O universo não precisava existir, mas existe, e segue uma ordem racional, reflexo da Razão que o criou. Seu funcionamento é observável e mensurável, e portanto cognoscível, mas tem que ser descoberto pelos sentidos. É essa posição metafísica que conduziu ao nascimento da ciência. De fato, a ciência experimental, ou seja, que não se contenta em observar e anotar fenômenos, mas faz testes, elabora perguntas para a natureza, surgiu na Europa medieval (o próprio termo “ciência experimental” foi cunhado por Roger Bacon, um frade franciscano inglês do século XIII).

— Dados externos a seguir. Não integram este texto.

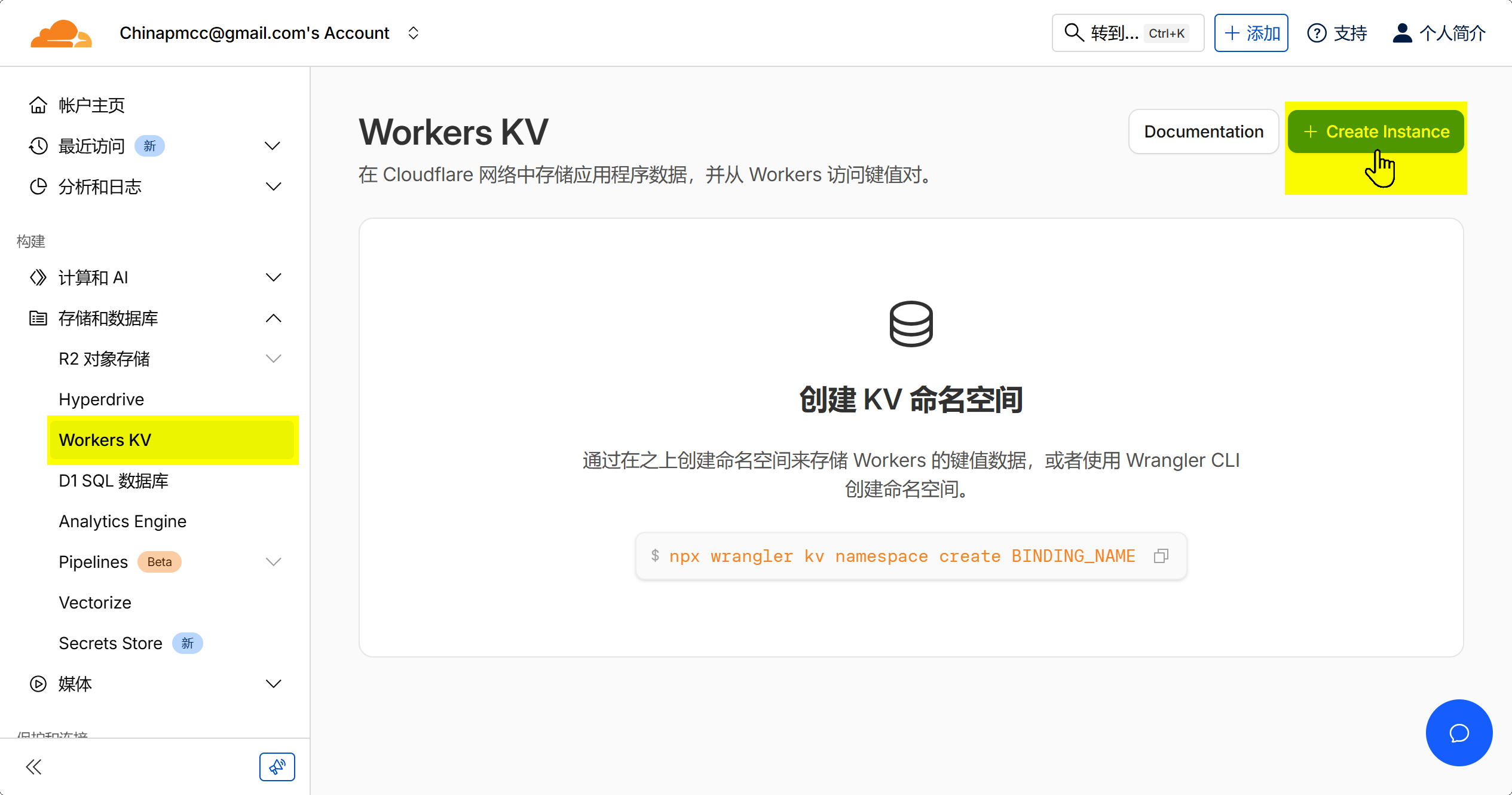Click the Create Instance button
The image size is (1512, 795).
(1376, 132)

É óbvio que esta não é uma explicação fechada da origem da ciência. As contribuições científicas da cultura clássica grega e da cultura islâmica são inegáveis (a esfericidade da Terra e o heliocentrismo são descobertas gregas; e foram pensadores islâmicos que lançaram as bases da ciência ótica). Mas nada que se compare à produção científica ocidental da Idade Média em diante. Premissas de fundo têm o poder de direcionar nosso pensamento sem que o percebamos, e é no plano histórico que as diferentes direções tomadas pelas várias culturas aparecem claramente.

Ao se debater “Ciência e Religião”, opondo os avanços da ciência moderna ao Cristianismo, combate-se a própria metafísica da qual a ciência nasceu, e sem a qual sua existência futura é incerta.